#### REQUIREMENT:
Would you output the lines from the one containing "This screenshot has width=1752, height=652." through the final line of the entries, exactly and with pictures omitted?

#### DATA LISTING:
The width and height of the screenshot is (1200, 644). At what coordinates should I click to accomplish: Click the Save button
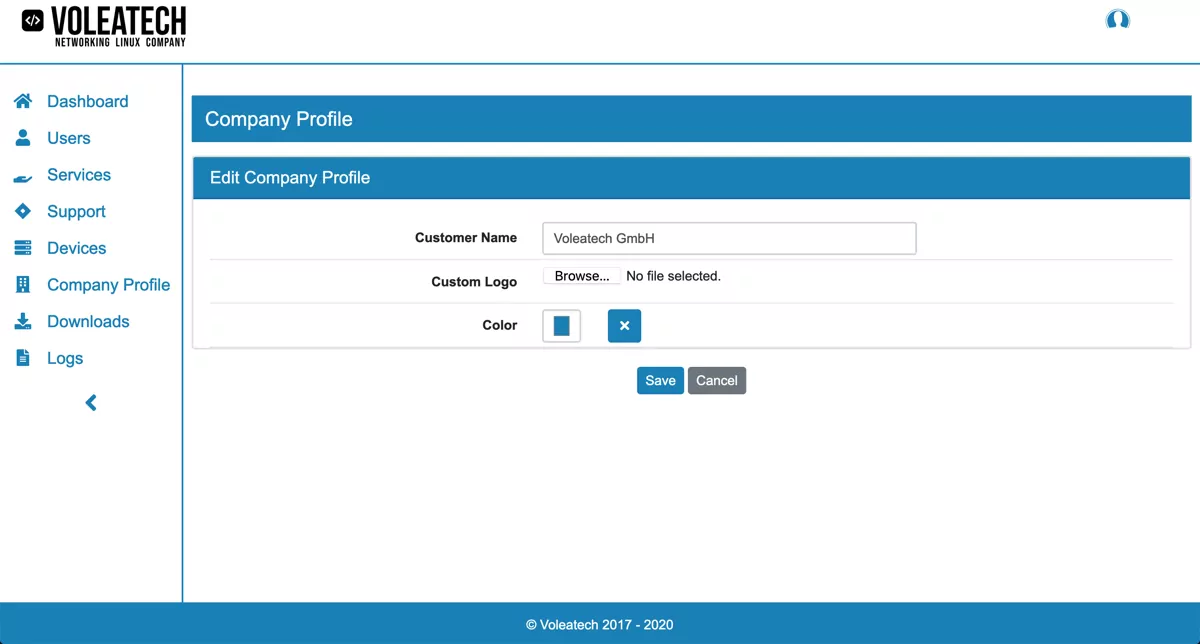tap(660, 380)
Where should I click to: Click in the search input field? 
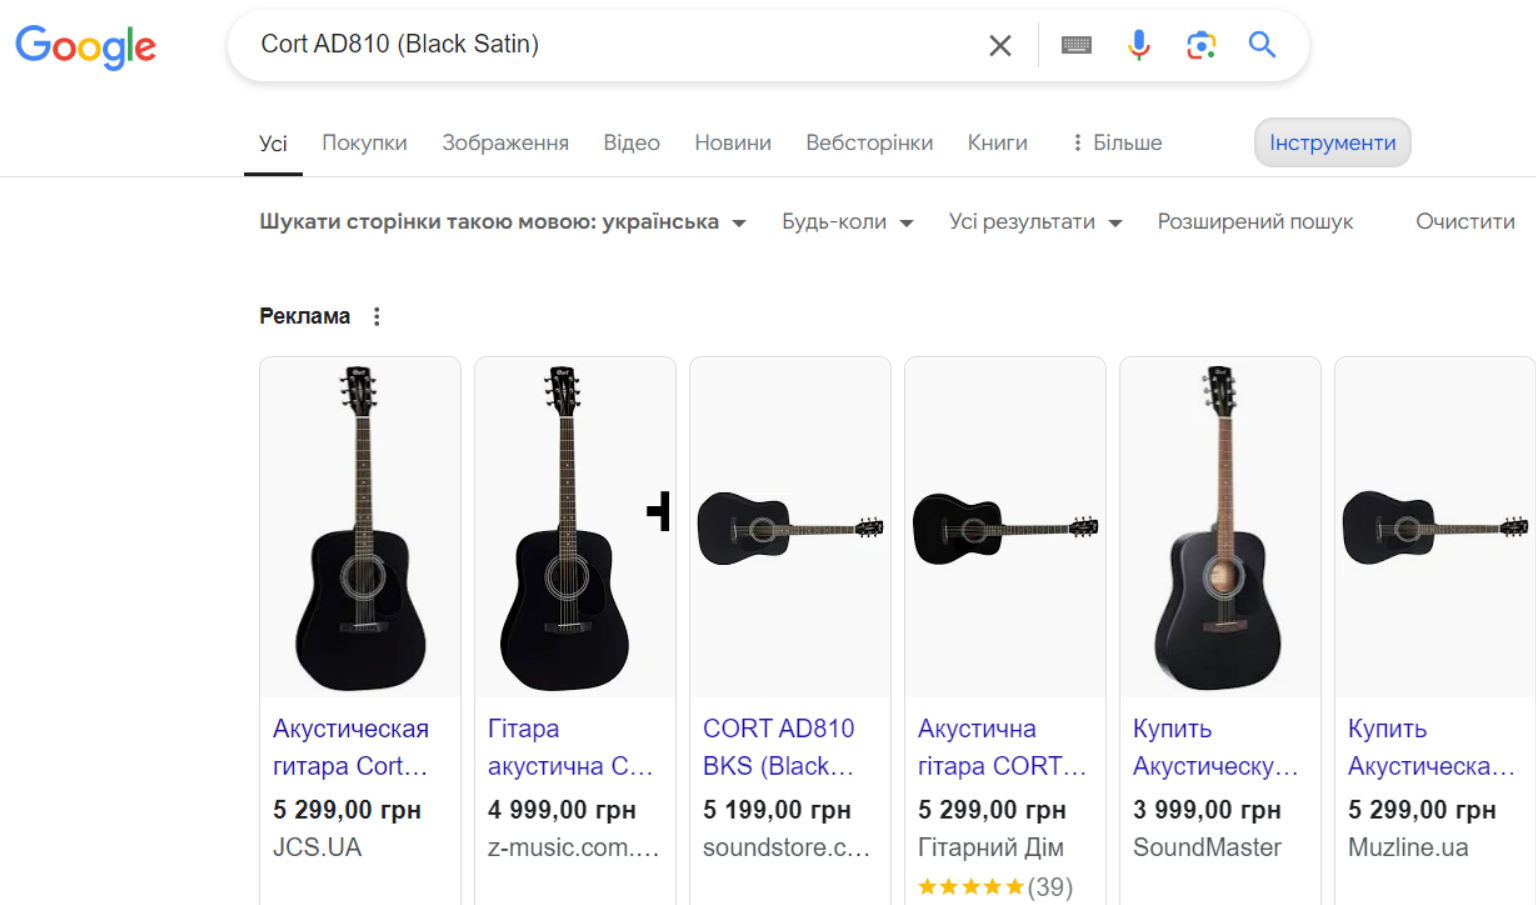tap(600, 45)
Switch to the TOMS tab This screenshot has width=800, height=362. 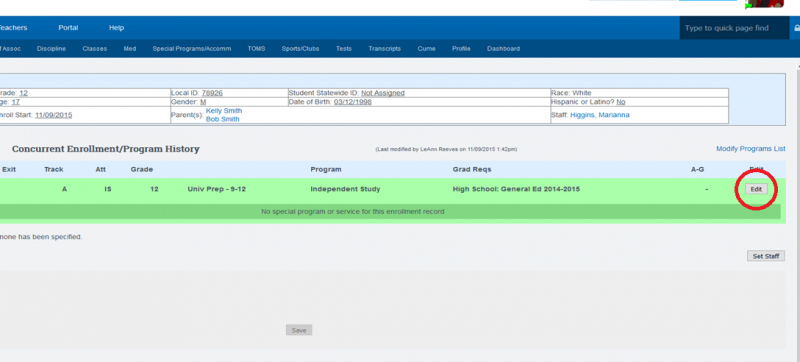point(257,49)
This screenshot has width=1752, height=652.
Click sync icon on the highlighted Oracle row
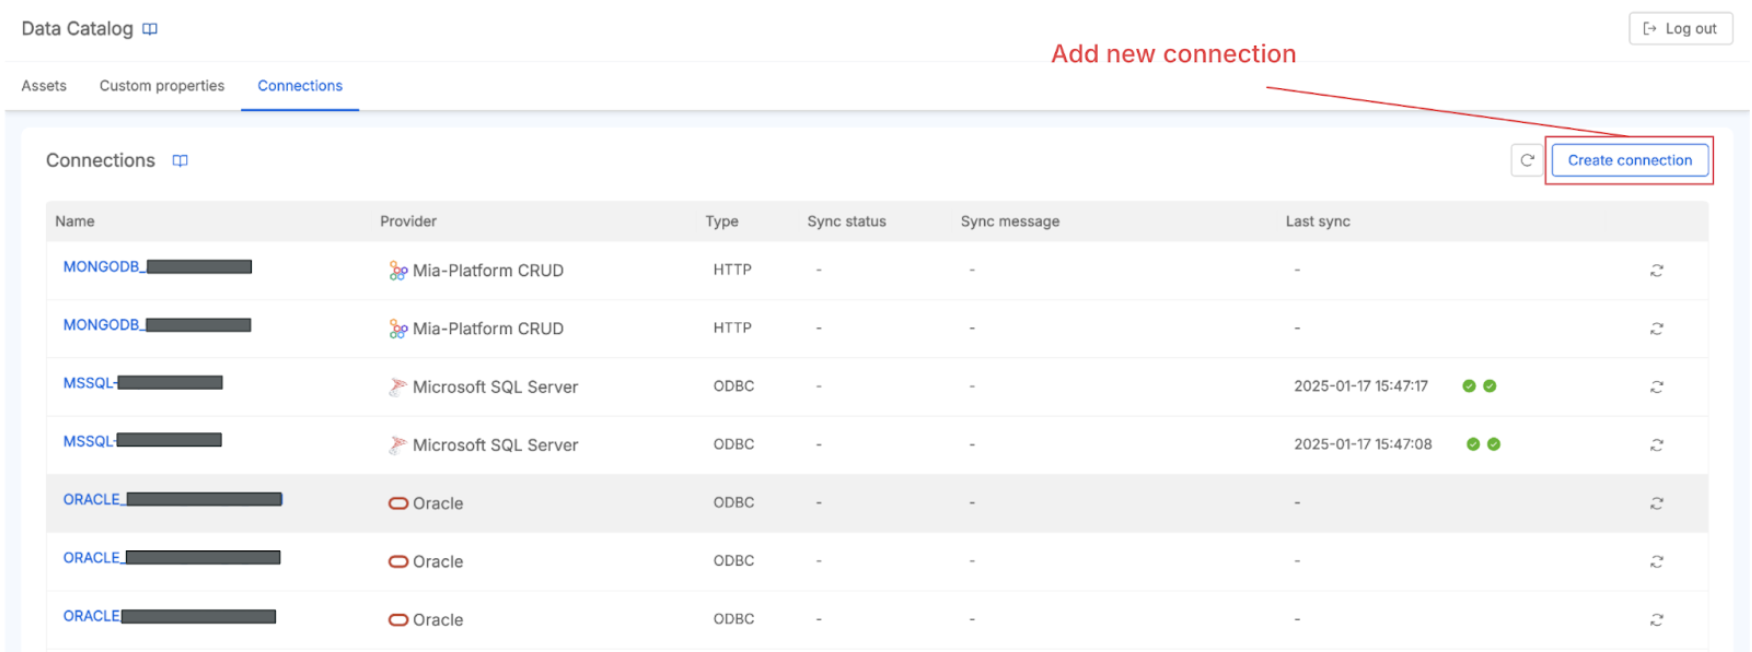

#### REPLY TO THE TASK:
This screenshot has width=1752, height=652.
Click sync icon on the highlighted Oracle row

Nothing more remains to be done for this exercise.